Task details: Filter the records below and copy out each line that contains the string "Delivery", with case taken into account.

--- Start ---

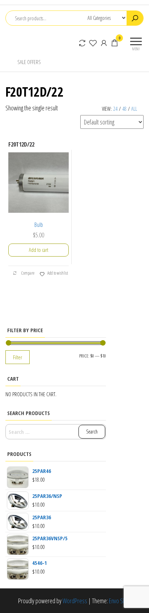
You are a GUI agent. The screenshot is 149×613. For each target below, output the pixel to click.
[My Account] (103, 42)
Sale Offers (29, 61)
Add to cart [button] (38, 249)
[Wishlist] (93, 42)
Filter (17, 357)
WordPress (75, 600)
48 (124, 108)
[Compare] (82, 42)
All (134, 108)
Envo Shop (120, 600)
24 (115, 108)
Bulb (38, 225)
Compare (27, 273)
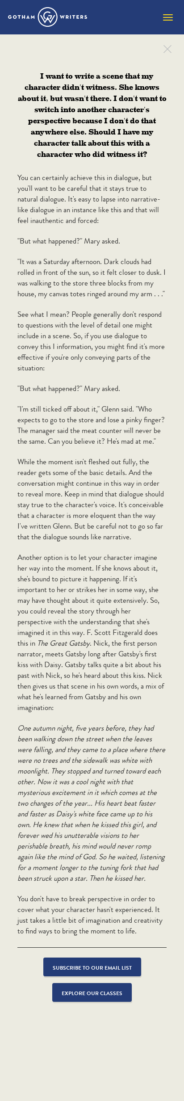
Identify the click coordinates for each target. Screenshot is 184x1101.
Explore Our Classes (92, 993)
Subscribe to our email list (92, 967)
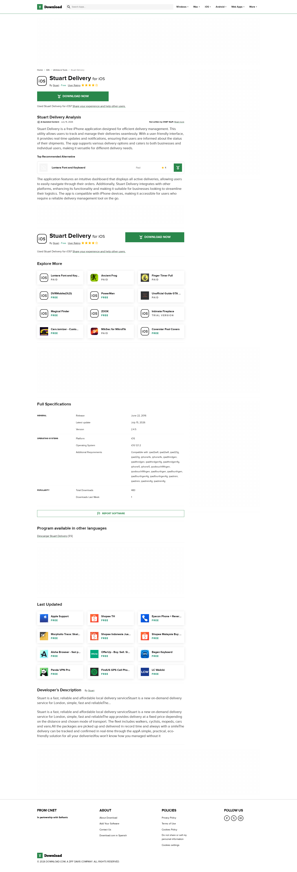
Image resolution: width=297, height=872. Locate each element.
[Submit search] (69, 7)
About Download (108, 817)
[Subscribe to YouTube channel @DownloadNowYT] (240, 818)
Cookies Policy (169, 829)
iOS (207, 7)
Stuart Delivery (77, 78)
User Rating (74, 85)
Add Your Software (109, 823)
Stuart (91, 690)
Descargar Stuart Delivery (52, 536)
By (54, 85)
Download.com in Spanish (113, 835)
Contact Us (105, 829)
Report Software (113, 513)
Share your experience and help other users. (99, 106)
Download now (76, 96)
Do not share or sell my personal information (174, 837)
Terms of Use (169, 823)
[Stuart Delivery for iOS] (42, 81)
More (252, 6)
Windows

--- End ---

Reply:
Stuart Delivery (77, 78)
Descargar Stuart Delivery (52, 536)
[Stuart Delivery for iOS] (42, 81)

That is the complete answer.